Salvador García Castañeda





Washington Irving había cumplido 43 años cuando llegó por primera vez a España, y era ya un escritor conocido en su país y en Inglaterra. Vivió aquí en dos ocasiones: entre 1826 y 1829, dedicado a la investigación y a la creación literaria, y entre 1842 y 1846, como Ministro Plenipotenciario de los Estados Unidos ante la corte de Isabel II. Resultado del intenso trabajo a que dedicó aquella primera estancia fueron sus libros de historia novelada Historia de la vida y viajes de Cristóbal Colón, Crónica de la Conquista de Granada, Viajes y descubrimientos de los compañeros de Colón y los Cuentos de la Alhambra2, con lo que más de la tercera parte de su obra está dedicada a temas españoles. Como es sabido, Irving vivió en la Alhambra y de aquella inolvidable experiencia nacieron los Cuentos, la obra que le dio más fama y que está considerada como la más popular escrita por un norteamericano antes de 1850.

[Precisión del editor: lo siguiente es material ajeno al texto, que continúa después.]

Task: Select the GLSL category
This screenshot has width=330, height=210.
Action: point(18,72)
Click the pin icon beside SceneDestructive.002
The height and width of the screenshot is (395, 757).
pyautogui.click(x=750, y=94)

Esta primera época ha atraído justamente la atención de los estudiosos de la literatura por ser la más productiva de su vida. Pero aunque en la segunda continuó ocupándose de la edición y reedición de sus obras, Irving se dedicó por entero a su misión diplomática. La lectura de su correspondencia entre 1842 y 1846, unos años tan cruciales para la historia de España como la minoría de Isabel II, la Regencia y caída de Espartero, la accesión al trono y los debates en torno al matrimonio de la reina, no revela tan solo al diplomático avezado sino al observador curioso. Aparte de su correspondencia oficial, gran parte de las cartas escritas en estos años van destinadas a su hermana Catharine París y a sus sobrinas Sarah Storrow y Catharine Irving. Son cartas tan detalladas y tan extensas que hacen pensar en una autobiografía por entregas, cuyo autor y sus biógrafos utilizaron después con fines literarios3.

En este trabajo no me propongo enjuiciar su gestión ante la Corte de España sino examinar brevemente algunas observaciones de un extranjero que desde la doble perspectiva del diplomático y del curioso observador de nuestras costumbres fue un testigo presencial de la vida en el Madrid cortesano entre 1842 y 1846. Observaciones que constituyen una visión intrahistórica formada por consideraciones políticas, elementos costumbristas y crónica de sociedad. Testimonios de aquella época serían, entre otros, las Memorias del reinado de Isabel II, del Marqués de Miraflores, Mis memorias íntimas, del general Fernández de Córdoba, y los Apuntes para la Historia del tiempo en que ocupó los destinos de Aya de S. M. y Camarera Mayor de Palacio, de la Condesa de Espoz y Mina.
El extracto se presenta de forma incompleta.